The Yu Tse-san Incident, also known as Yu Zisan Incident, was a series of political events surrounding the death of Yu Tse-san, the chairman of the Students' Autonomous Association of National Chekiang University (NCKU), when he was imprisoned at the Hangzhou Garrison Headquarters, Hangzhou, China, on 29 October 1947. While the Nationalist government claimed to be suicide as he feared of being convicted as a communist bandit, the death of Yu became a cause célèbre causing nationwide demonstrations in November and December 1947.

Background 
Yu Tse-san, or romanised as Yu Zisan in Pinyin, was a third-year undergraduate student of Agronomy at the College of Agriculture of NCKU. He was elected as the chairman of the Students' Autonomous Association (SAA) of NCKU in May 1947. In August 1947, Yu participated in the national meeting of All-China Students' Federation secretly held in Hangzhou and was appointed the contact person of student unions in Zhejiang. He was a member of New Democratic Youth Federation (YF), but he was not a Communist. In fact, leftist ideas including New Democracy was popular among students due to a resentment of the reality after the World War 2.

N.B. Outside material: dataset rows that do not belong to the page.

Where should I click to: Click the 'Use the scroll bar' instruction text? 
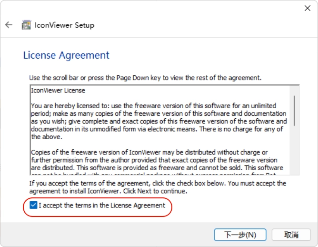click(x=145, y=78)
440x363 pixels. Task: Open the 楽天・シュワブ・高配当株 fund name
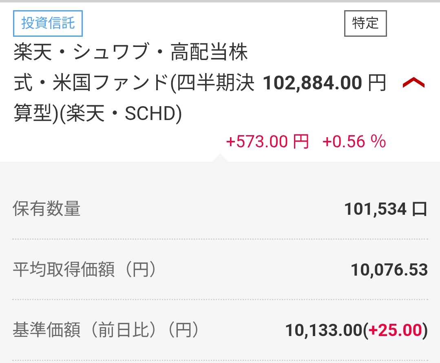pos(130,53)
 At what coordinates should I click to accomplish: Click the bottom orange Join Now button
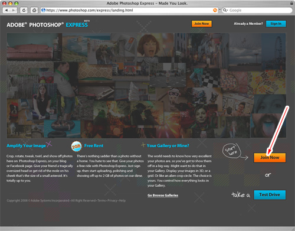pyautogui.click(x=270, y=158)
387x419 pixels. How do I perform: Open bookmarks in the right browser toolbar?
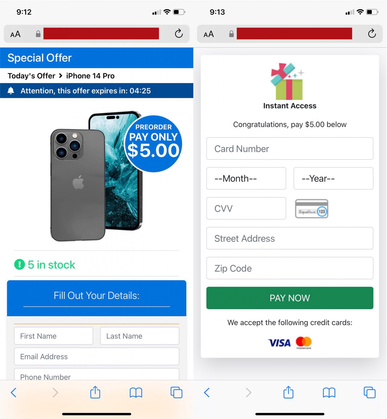click(329, 393)
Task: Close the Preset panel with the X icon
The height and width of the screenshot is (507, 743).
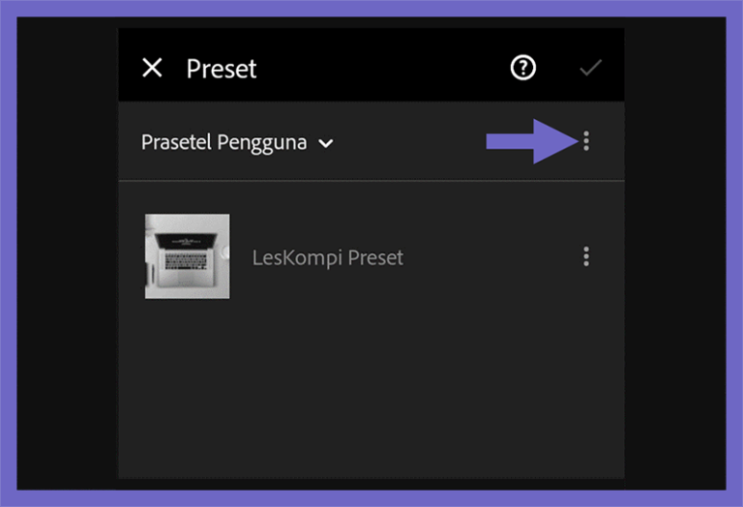Action: 152,68

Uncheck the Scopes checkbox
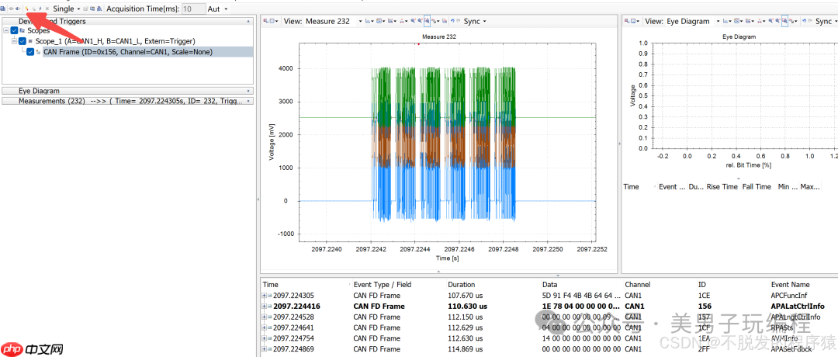tap(15, 30)
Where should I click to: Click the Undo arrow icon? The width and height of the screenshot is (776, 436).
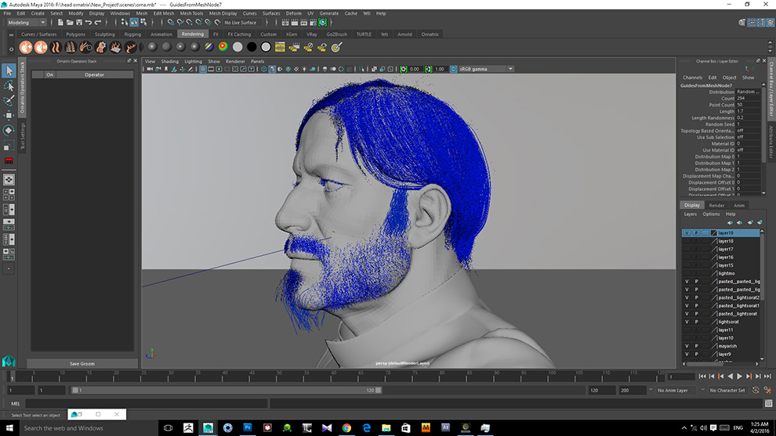click(x=89, y=23)
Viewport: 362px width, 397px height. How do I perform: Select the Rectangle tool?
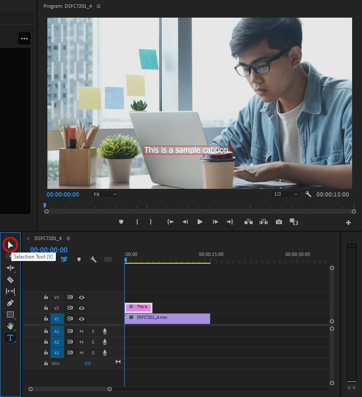10,314
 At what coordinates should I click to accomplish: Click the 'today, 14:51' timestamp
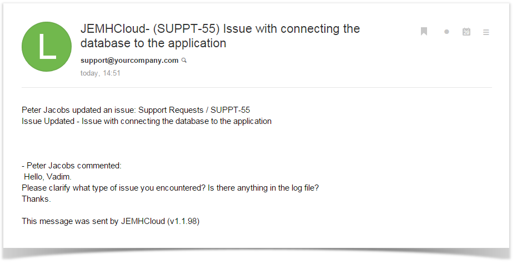100,73
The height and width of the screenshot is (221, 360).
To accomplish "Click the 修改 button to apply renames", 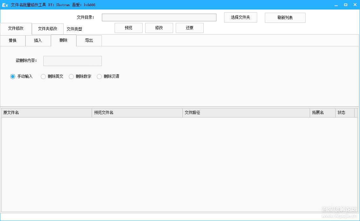I will [159, 28].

In the summer of 1947, Chiang Ching-kuo organised summer camps for his Youth Army in Jiaxing and Suzhou to counter prevailing communist influence among young students. In response, the Shanghai Bureau of the Chinese Communist Party sent its undercover member Hong Deming to strengthen influence among students. Many students of Communist-controlled organisations joined the Youth Army and took leadership roles within the SAA. Thus, Hong organised the YF as a leftist organisation at NCKU and a special scout within the SAA to counter the influence of Chiang's Youth Army.

Arrest and death of Yu 

On 25 October 1948, after Yu attended the wedding of a NCKU alumnus in the city centre of Hangzhou, he went to Datong Inn, where he was arrested by several agents of Central Bureau of Investigation and Statistics (CBIS), a secret police force of Kuomintang, along with three other NCKU students, namely Chen Jianxin, Huang Shimin and Li Bojin. Chen and Yu were then taken to the prison of the Hangzhou Garrison Headquarter, while Huang and Li were sent to a local police office. 

The agents investigated the belongings of the students, where they found Chen's letters, in which he stated that he would found a new organisation named the New Tide with several others including Yu. The organisation would be based on the profits from a peace orchard in Fenghua. In Chen's belongings, the police also found books they considered to be communist, which included The Academic History of Modern Economics by Shen Zhiyuan, The Poverty of Philosophy and Wage Labour and Capital by Karl Marx. In Huang's belongs, they found The Secrets of America and The Russia Problem and The Prospect magazine. The students claimed that the books would be later shared to other students.

On 26 October, several SAA members notified Chu Kochen, the president of NCKU, of the arrest of the four students. Then Chu asked the government to proceeded legal procedures if they were highly suspicious or else he would stand bail for the students. On 27 October, Zhu Mingtao, the head of Zhejiang Garrison Headquarter told Chu that the four students were almost certainly communist bandits. When Chu requested to let the court deal with the issue, the head of Hangzhou police office replied that the evidence was solid and that the students would be sent to a court within one or two days. The SAA then resolved to go on a strike if the four students were not sent to a court by 29 October. Chu also telephoned the Garrison Headquarters on 28 and 29. When he was about to meet the Zhejiang Governor Shen Honglie, he was then informed that Yu committed suicide with two pieces of broken glass at 18:30 on 29 October. 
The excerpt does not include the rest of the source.